Records provided: Begin

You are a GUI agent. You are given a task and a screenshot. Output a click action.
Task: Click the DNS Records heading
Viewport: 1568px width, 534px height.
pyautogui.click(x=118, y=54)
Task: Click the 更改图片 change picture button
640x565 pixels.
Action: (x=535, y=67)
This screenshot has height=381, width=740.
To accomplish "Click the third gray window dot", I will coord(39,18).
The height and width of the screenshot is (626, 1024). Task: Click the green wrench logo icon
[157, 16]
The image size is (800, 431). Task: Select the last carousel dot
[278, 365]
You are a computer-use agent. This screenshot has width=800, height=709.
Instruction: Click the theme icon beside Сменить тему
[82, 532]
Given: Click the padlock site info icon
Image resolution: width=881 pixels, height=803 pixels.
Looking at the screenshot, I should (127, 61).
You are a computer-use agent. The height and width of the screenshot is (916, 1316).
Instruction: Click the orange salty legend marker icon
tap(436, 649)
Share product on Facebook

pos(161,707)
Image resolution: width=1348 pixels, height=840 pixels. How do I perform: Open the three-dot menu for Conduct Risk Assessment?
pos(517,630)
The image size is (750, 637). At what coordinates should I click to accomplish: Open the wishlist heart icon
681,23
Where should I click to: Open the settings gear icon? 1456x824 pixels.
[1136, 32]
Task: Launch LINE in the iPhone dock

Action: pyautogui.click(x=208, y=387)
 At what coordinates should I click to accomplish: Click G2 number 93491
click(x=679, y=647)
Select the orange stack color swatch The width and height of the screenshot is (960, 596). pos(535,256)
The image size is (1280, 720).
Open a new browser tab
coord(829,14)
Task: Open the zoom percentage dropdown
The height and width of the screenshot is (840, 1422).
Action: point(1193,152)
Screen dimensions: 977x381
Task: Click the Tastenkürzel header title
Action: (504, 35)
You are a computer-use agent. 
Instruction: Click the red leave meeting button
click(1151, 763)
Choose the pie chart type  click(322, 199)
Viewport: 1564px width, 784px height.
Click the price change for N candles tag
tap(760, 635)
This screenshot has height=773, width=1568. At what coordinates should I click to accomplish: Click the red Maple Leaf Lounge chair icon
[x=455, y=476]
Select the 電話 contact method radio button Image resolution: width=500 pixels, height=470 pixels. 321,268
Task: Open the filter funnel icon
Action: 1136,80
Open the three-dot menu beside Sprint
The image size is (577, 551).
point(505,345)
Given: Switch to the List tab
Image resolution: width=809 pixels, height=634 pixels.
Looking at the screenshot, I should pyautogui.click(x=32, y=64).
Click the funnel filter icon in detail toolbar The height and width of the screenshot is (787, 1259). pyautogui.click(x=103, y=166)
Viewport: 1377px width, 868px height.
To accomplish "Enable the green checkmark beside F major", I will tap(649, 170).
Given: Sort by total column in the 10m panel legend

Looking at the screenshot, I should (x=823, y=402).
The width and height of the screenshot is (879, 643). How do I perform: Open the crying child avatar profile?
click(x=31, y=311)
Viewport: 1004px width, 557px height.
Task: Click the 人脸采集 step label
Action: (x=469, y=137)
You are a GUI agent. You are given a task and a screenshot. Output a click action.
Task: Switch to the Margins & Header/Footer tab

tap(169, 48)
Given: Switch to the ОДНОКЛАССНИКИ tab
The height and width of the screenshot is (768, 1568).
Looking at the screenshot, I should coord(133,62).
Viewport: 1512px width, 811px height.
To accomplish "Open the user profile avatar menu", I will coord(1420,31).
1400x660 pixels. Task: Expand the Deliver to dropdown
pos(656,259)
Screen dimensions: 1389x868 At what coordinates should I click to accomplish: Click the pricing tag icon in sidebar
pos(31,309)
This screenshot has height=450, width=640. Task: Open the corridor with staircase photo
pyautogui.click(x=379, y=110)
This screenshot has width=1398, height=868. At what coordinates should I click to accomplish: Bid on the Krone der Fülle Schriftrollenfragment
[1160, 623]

Records provided: End

| Exercise |
Wherever a line in the entries holds "computer", copy that line.

| Written solution |
You are a computer-use agent. This screenshot has width=800, height=709.
You are a computer-use agent. The height and width of the screenshot is (916, 1316).
You are a computer-use agent. 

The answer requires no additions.